I'd like the listing below copied exactly, with the images left out.

────────

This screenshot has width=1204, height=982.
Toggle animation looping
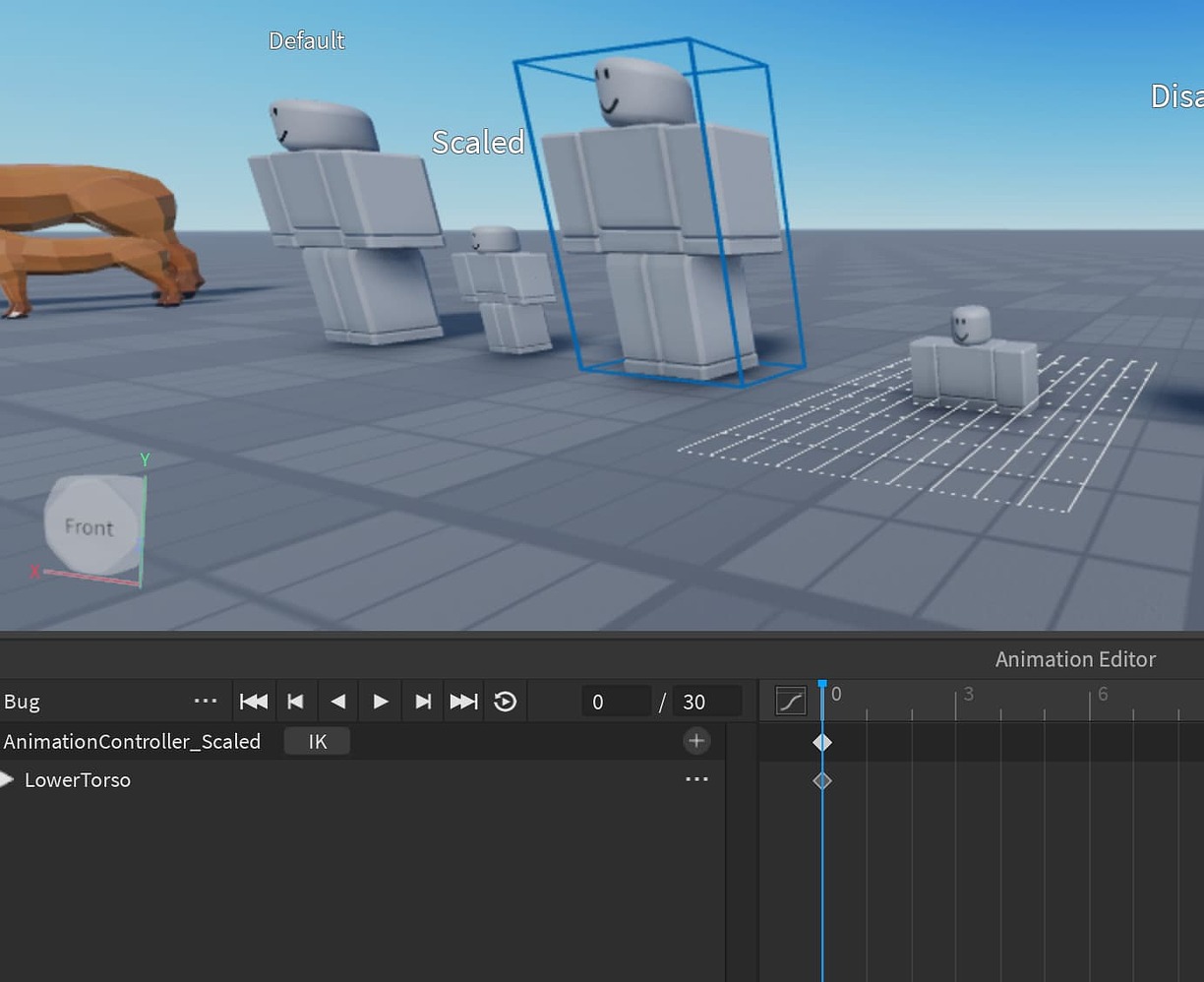pyautogui.click(x=505, y=701)
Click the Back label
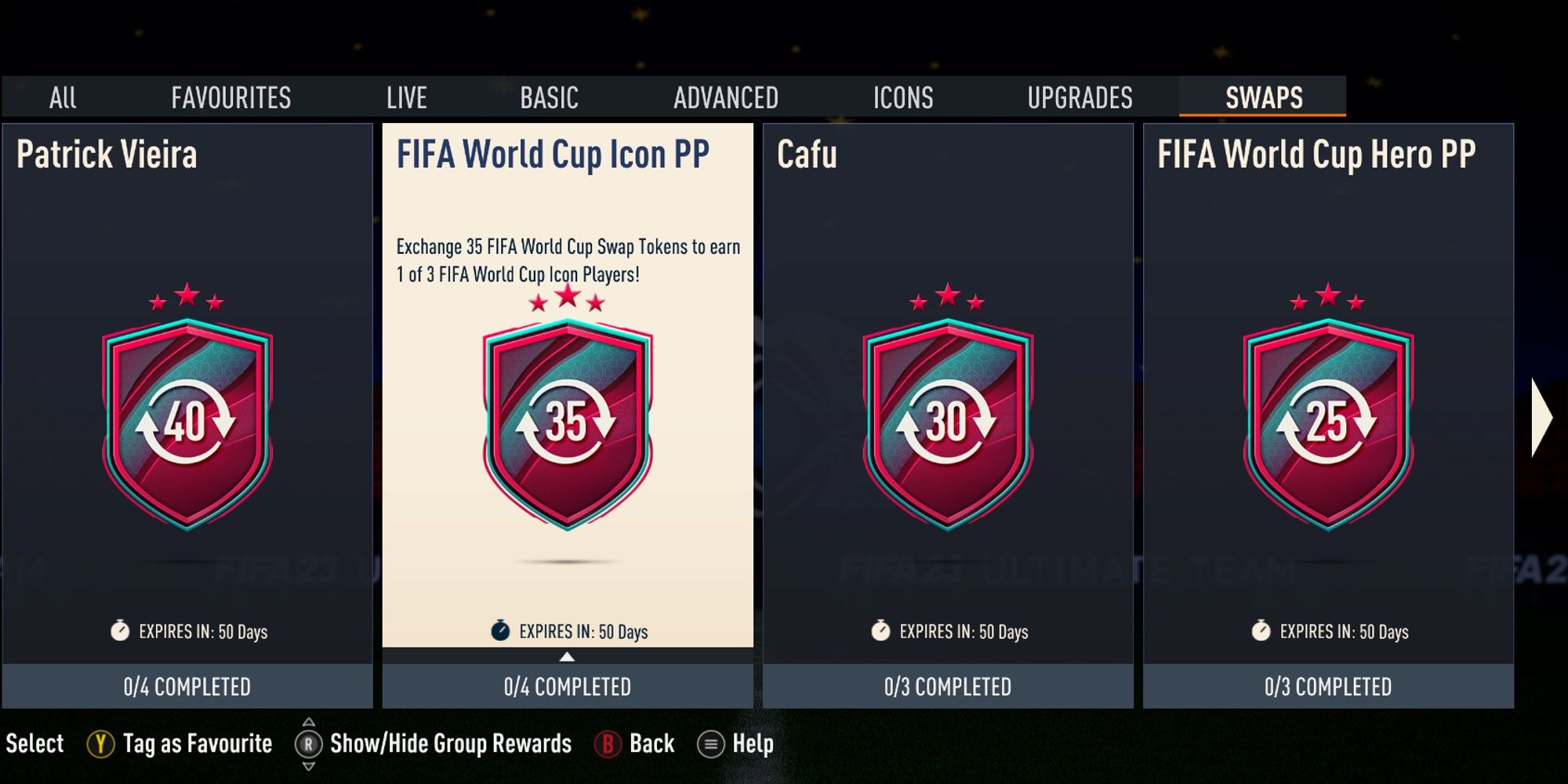This screenshot has height=784, width=1568. [x=652, y=743]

────────

◆ Result of the task:
This screenshot has width=1204, height=982.
Toggle animation looping
pyautogui.click(x=505, y=701)
Click the Back label
This screenshot has height=784, width=1568. [x=652, y=743]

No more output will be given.